La chiamavano ‘la cassaforte del turismo’, quel luogo a cui ci si rivolgeva quando si aveva bisogno di cash fresco. Il Mar Rosso, da quando Ernesto Preatoni vi approdò, è sempre stato una garanzia. Anche quando il turismo sembrava dimenticarselo.
Perché Sharm & co., a un certo punto, venne dato quasi per scontato dal turismo: macinava numeri con quasi nessuno sforzo, con prodotto dalle caratteristiche ben definite e apprezzatissimo per il rapporto qualità prezzo.

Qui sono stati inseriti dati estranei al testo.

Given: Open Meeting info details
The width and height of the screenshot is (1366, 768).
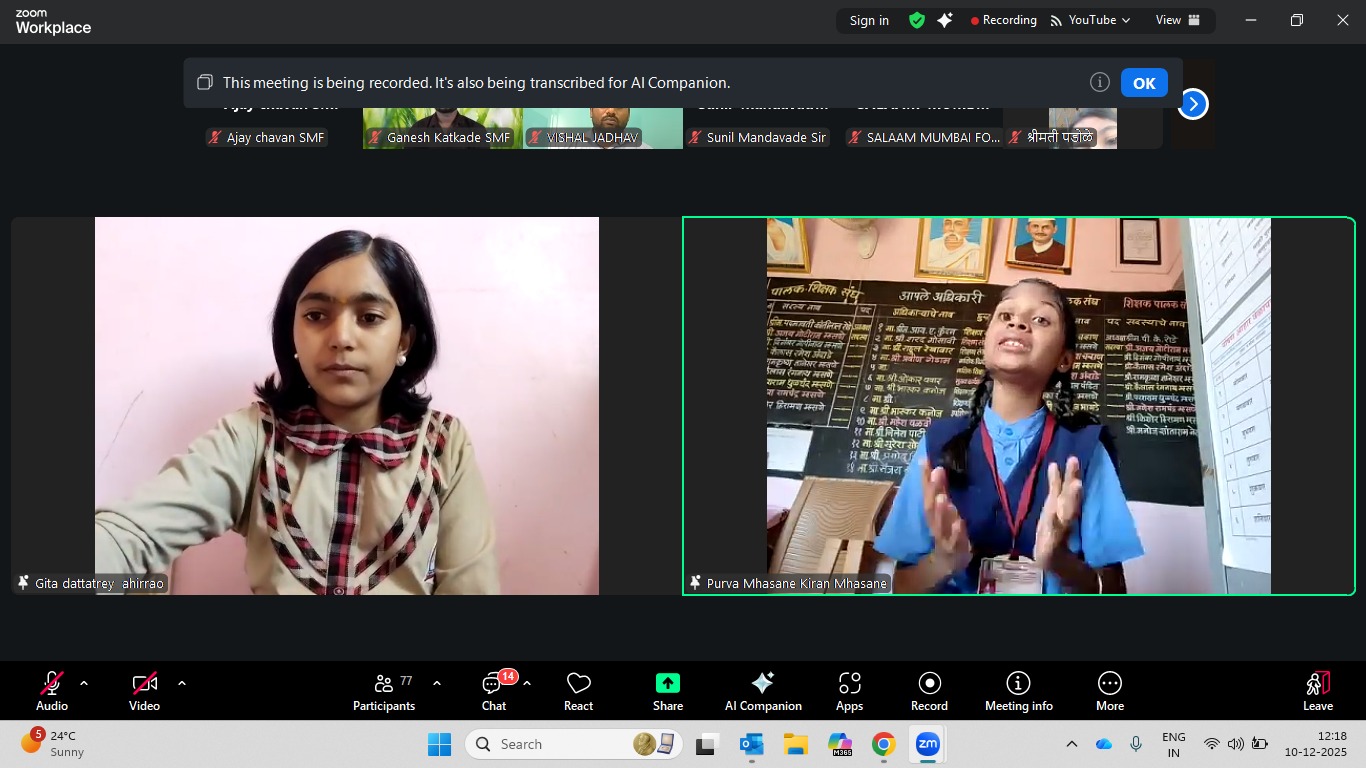Looking at the screenshot, I should click(x=1018, y=691).
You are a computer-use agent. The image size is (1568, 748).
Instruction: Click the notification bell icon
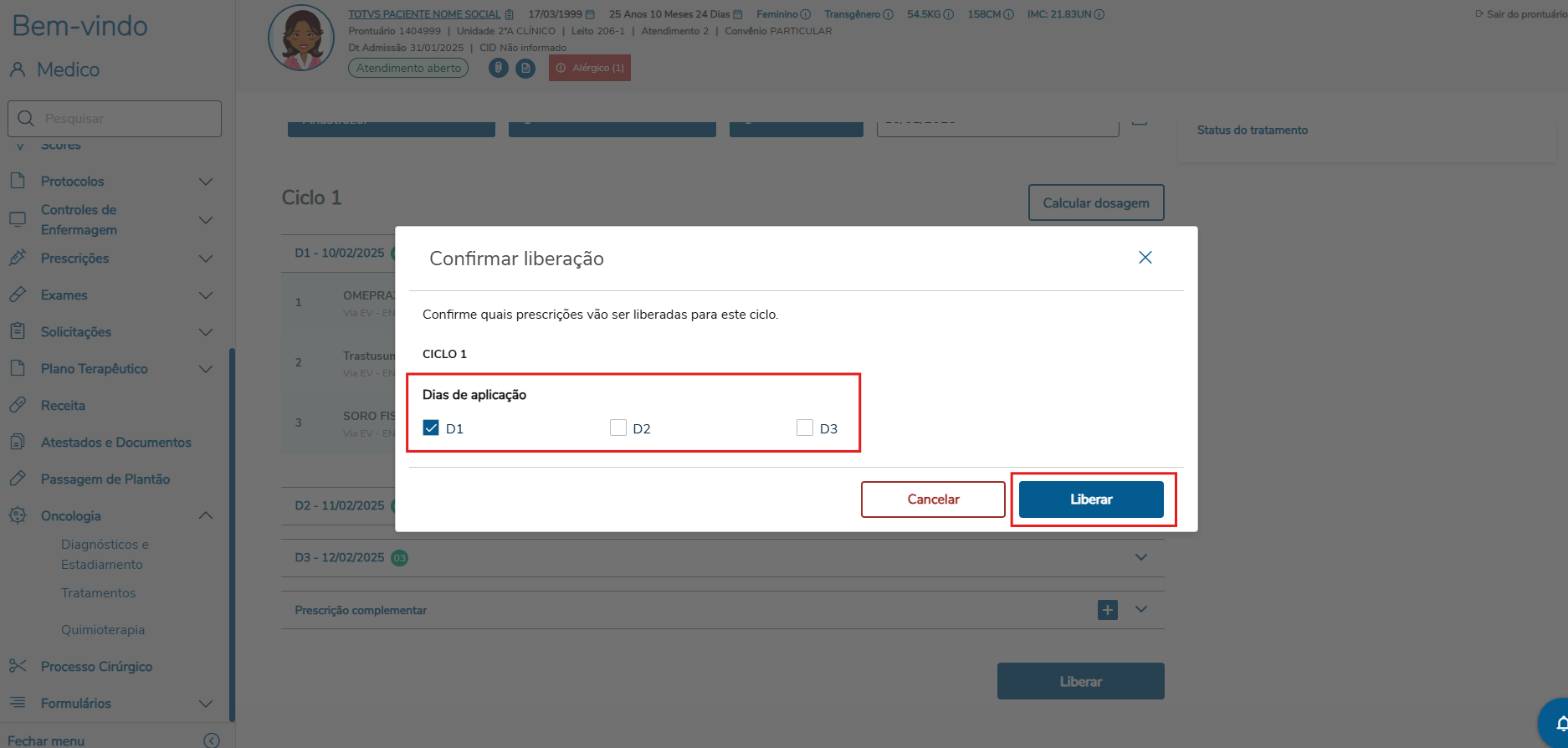[1560, 723]
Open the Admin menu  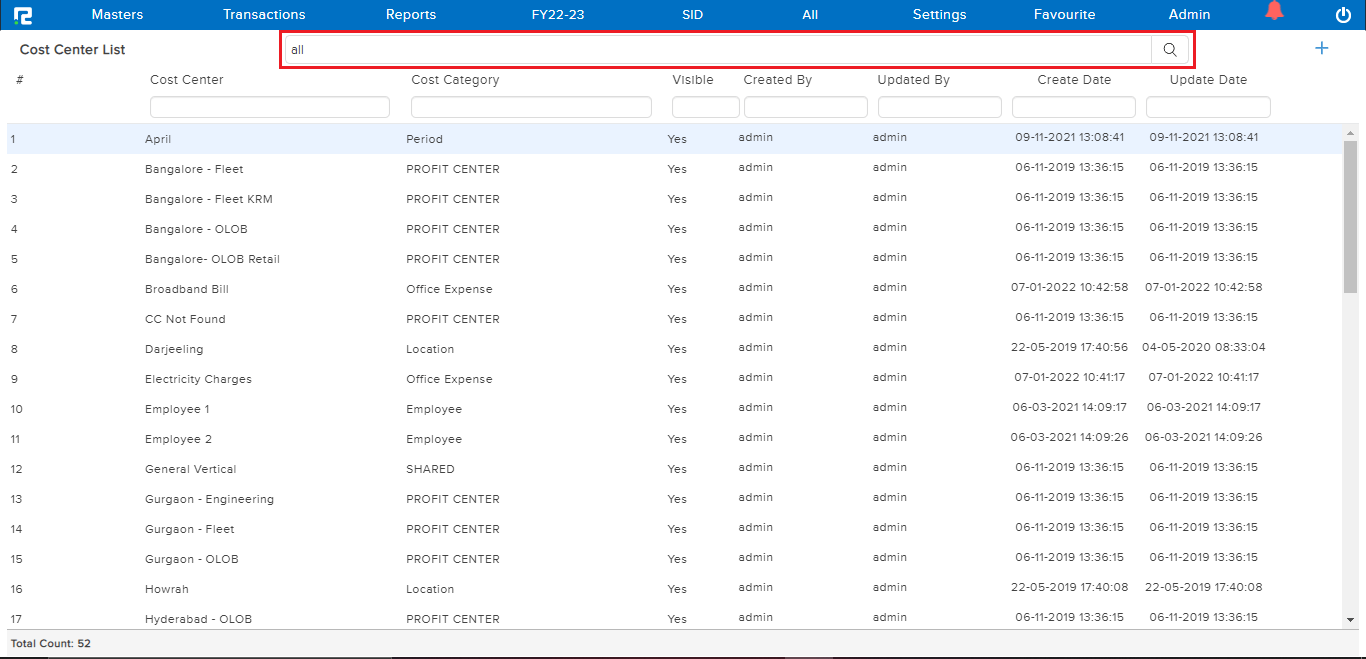click(x=1189, y=14)
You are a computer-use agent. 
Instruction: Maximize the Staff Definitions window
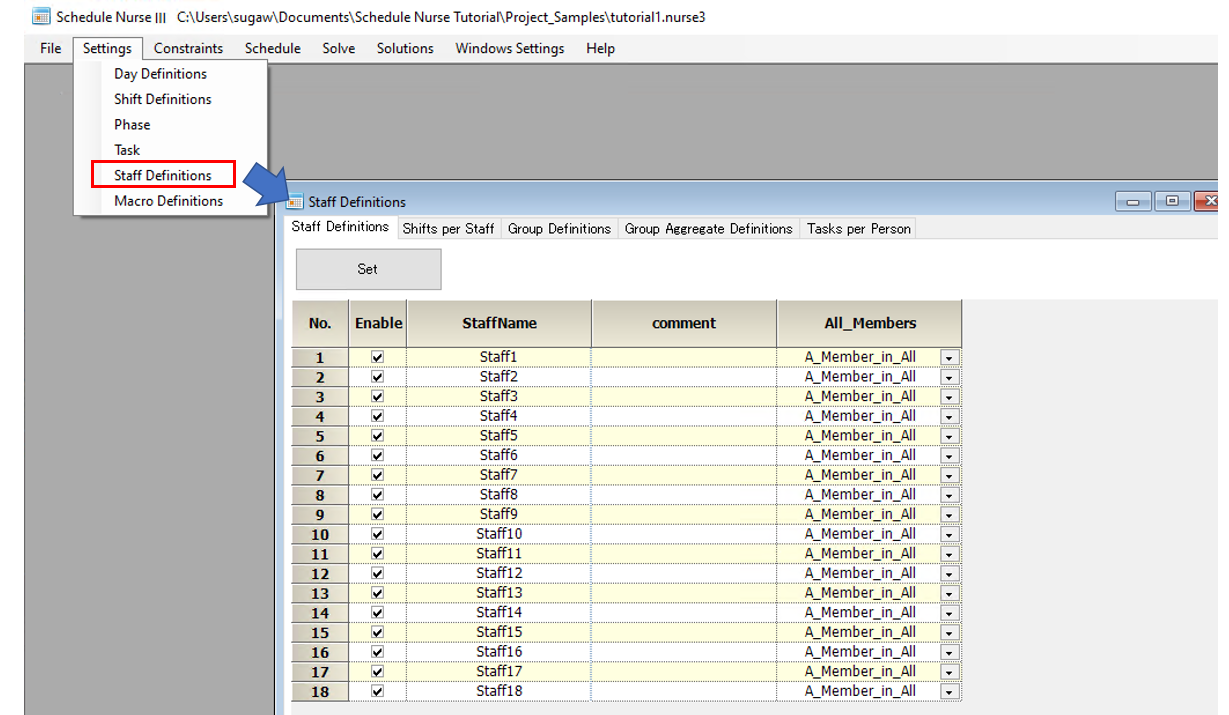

Poi arrivarono gli anni bui della pandemia, cui seguì la rinascita del turismo. Ma le nubi erano all’orizzonte: la situazione geopolitica mondiale si fece rapidamente incandescente. Trovare una destinazione lontana da problemi divenne rapidamente una questione complessa, con il Medio Oriente in subbuglio e le rotte verso l’Est asiatico ‘dirottate’ per evitare lo spazio aereo russo.
Uno scenario sicuramente difficile. E come sempre, quando le cose si fanno complicate, ci si aggrappa alle certezze. Nel turismo, queste ultime hanno il volto inequivocabile del Mar Rosso.
Gli investimenti
Dal progetto Red Sea Global, nel Mar Rosso saudita, a Marassi Red Sea, il piano da 18 miliardi per costruire una nuova destinazione, l’area è al centro di un nuovo fermento, segno di come resti ancora, nonostante tutte le vicende globali, una certezza per tutti.
I bilanci dei tour operator italiani, del resto, lo confermano: da quando le frontiere italiane sono state riaperte in uscita Egitto e Mar Rosso sono tornati a macinare numeri come non mai, riprendendosi il loro ruolo di colonne del turismo.
Quando il gioco si fa difficile, il Mar Rosso resta un punto fermo: mantiene la barra a dritta lontano dalle correnti, garantisce risultati. E mantiene le promesse.